Actually, it started off as a pleasant day.  We snuggled up under a blanket this morning and watched Curious George, we read stories, played with blocks and dinosaurs, and changed the sheets together on our beds (which Ben thinks is a big game).  We giggled and had a fun, lazy Sunday together.

Then, while I was drying my hair, I looked up from the hair dryer to see Ben's hands covered in something that definitely should have gone in the toilet.  I grabbed him and scrubbed his hands, took off his shirt to scrub the rest of him, and asked him what had happened.  "I pooped, " he replied.  "Where?" I asked him, afraid of the answer.  "The living room," he said, "The dining room.  The kitchen."  So I headed into the front of the house to see just how bad it was.

An hour of scrubbing later, I am still not exactly sure what happened or where it started.  I think he was trying to clean it up with a kitchen towel and got it all over himself, so he tried to wipe the uncomfortable texture off of his hands.  On things and furniture not intended for that purpose.  I'm sure you can imagine.

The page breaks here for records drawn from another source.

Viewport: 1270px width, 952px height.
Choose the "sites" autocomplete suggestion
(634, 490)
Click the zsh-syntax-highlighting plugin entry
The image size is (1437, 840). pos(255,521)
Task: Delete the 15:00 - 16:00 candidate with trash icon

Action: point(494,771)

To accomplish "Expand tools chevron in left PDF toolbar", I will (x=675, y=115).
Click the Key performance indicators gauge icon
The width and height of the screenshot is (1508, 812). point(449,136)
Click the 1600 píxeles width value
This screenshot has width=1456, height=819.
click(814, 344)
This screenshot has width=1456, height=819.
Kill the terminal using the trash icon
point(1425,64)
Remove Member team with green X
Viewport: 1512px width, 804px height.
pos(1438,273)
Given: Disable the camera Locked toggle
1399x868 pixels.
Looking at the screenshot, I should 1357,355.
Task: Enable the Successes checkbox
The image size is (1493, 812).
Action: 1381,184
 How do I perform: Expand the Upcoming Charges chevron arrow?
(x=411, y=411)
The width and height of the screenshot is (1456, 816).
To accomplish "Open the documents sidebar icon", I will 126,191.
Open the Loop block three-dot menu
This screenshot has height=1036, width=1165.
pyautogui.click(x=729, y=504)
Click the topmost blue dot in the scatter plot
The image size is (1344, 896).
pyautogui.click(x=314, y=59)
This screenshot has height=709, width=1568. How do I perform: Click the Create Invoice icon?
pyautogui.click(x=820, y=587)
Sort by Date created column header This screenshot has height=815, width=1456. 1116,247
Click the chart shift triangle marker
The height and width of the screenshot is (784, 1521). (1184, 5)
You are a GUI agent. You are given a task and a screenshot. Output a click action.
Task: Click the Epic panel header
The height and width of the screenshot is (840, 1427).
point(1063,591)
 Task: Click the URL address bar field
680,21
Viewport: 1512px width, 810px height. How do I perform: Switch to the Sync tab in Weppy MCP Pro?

I was angry.  I was frustrated.  I was sad, because I had thought we were finally making progress with pottying after three years of training.  I yelled "No, no!" at him and said I was going to spank him.

I have never spanked him.  Never.  I personally believe it does more harm than good for any child, and I think it would devastate mine.  Ben's dad and I agreed when he was small, even before his diagnosis, that this was not the way we would discipline him.  But when I said those words, Ben's eyes grew big and he began to cry.  As far as I know, he has never been spanked.  We know he knows what it is, because he has talked about it before, but he has said he has not been spanked.  Daycare and school don't spank, and my parents have respected my wishes concerning it; however, he has been around enough other kids to have surely heard about spanking.

Regardless of what his knowledge of spanking might be, his little face crumpled in terror, so I took a deep breath, and picked him up and hugged him instead.  I repeated my mantra about what to do when he needed to potty and reminded him of his social story and picture poster for pottying, and then put him in his room and made him stay there while I cleaned up the mess.  That upset him enough, as he screamed and cried and asked for his daddy for the first ten minutes or so.

I scrubbed and cried.  I am glad I didn't spank him.  It wouldn't have helped.  His pottying issues are beyond his control to an extent.  He is making progress, but we do have set backs, although today's set back was pretty awful.  And when I was finished and went into his room to get him, he immediately told me he was sorry and he loved me.  I, of course, told him I loved him more than all the stars in the sky.  We read his pottying social story together, and I think the trauma is behind him, though I just heard him tell one of his little astronauts not to poop in the space ship.

I don't know that I am over it, though.  I'm over the mess.  It was bad but not completely unprecedented; I'll just borrow my mom's carpet cleaner again.  I am worried about my initial reaction.  I am worried that I am not strong enough to calmly handle bad incidents.  He deserves a mom who can keep it together and be there for him no matter what.  I am trying, but I don't know if it's enough.